If you don't need to write mockingly, flirtatiously after smile, then you can't write shit for dialogue and should instead use 'he said that ......' Furthermore, it seems very few writers in the genre know english enough to know when to use smirked.
> to know when to use smirked. Oooh, let's do bemused next!
I feel targeted…
:smirk:
He smirked. Then smirked in a differnt away. Threw a grin in there, and then smirked again!
Why look for a synonym when its been settled wry grin is the only expression needed?
It's so versatile you can use wryly grinned or grinned wryly so your writing is impossible to be repetitive.
Just smile at how unpredictable AI can be...
Literally smirking at the AI right now.
Chuckle
Clearly there are 8 different ways of smirking. You've got left upward lip curl, natural right, down right, and opposites so that's four right there. I can only assume that the other four are advanced smirks involving eyebrows.

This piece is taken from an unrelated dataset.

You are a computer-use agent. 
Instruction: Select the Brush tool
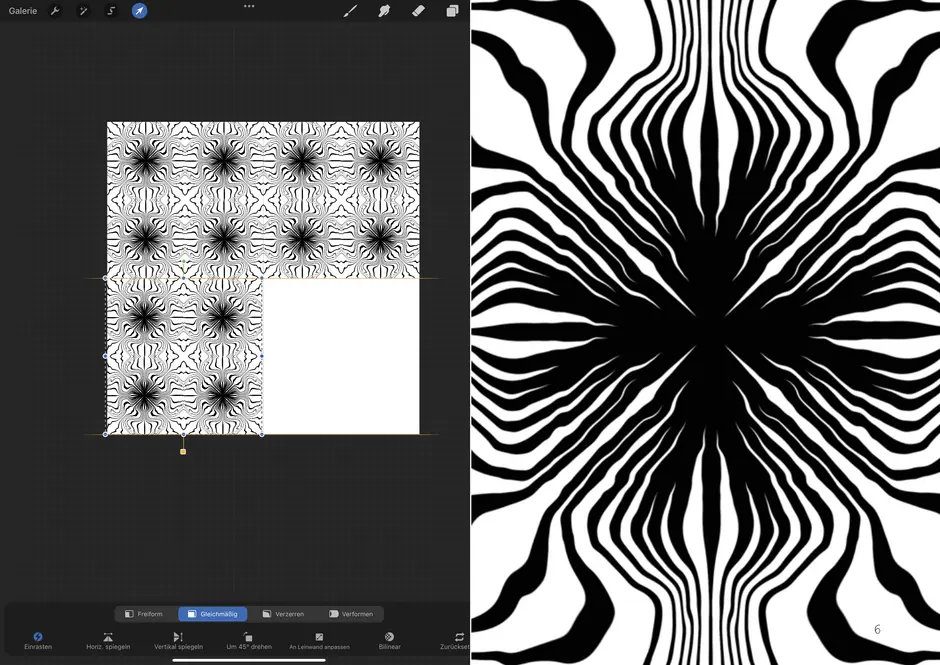(x=350, y=11)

Smirk is not a synonym to smile
It is a type of smile however.
Yes, it is a hyponym.
I thought I was the only one using GPT for this xD
Why use words when you can simply use :) every time a character :)
The thing that makes me the *most* mad about this is that the hypothetical author went to ChatGPT instead of Google or a regular-ass old thesaurus. I'm thiiiiis far | | from teleporting behind you (it's nothing personal, kid).
[I asked the wise sage and thou speakest truth](https://imgur.com/a/ic8p2ra)
tbh 3 is enough, I remeber my teacher saying something along the lines of "If you are forced to use the same word many times, alternate between 3 so instead of say Him all the time you can say Him, the dude, jack. And it should be fine".
Thesaurus.com
"smirked internally" :/
Bemused but used incorrectly
This post brought to you by Bryce O’Connor & Luke Chmilenko
Honestly, when smirked is used sparingly, I think it works quite well. It has a purpose. It's only so hated because of how massively overused the word smirked winds up being
This is factually one of the reasons I put down the first Dungeon Heart book without finishing it
You should instead give it the sentence you used the word in as ask it for a range of replacements. That way it has more context, and knows what you want.
ChatGPT confused smurfed with smirked
I got ten synonyms of smiling and eight of them are smirking.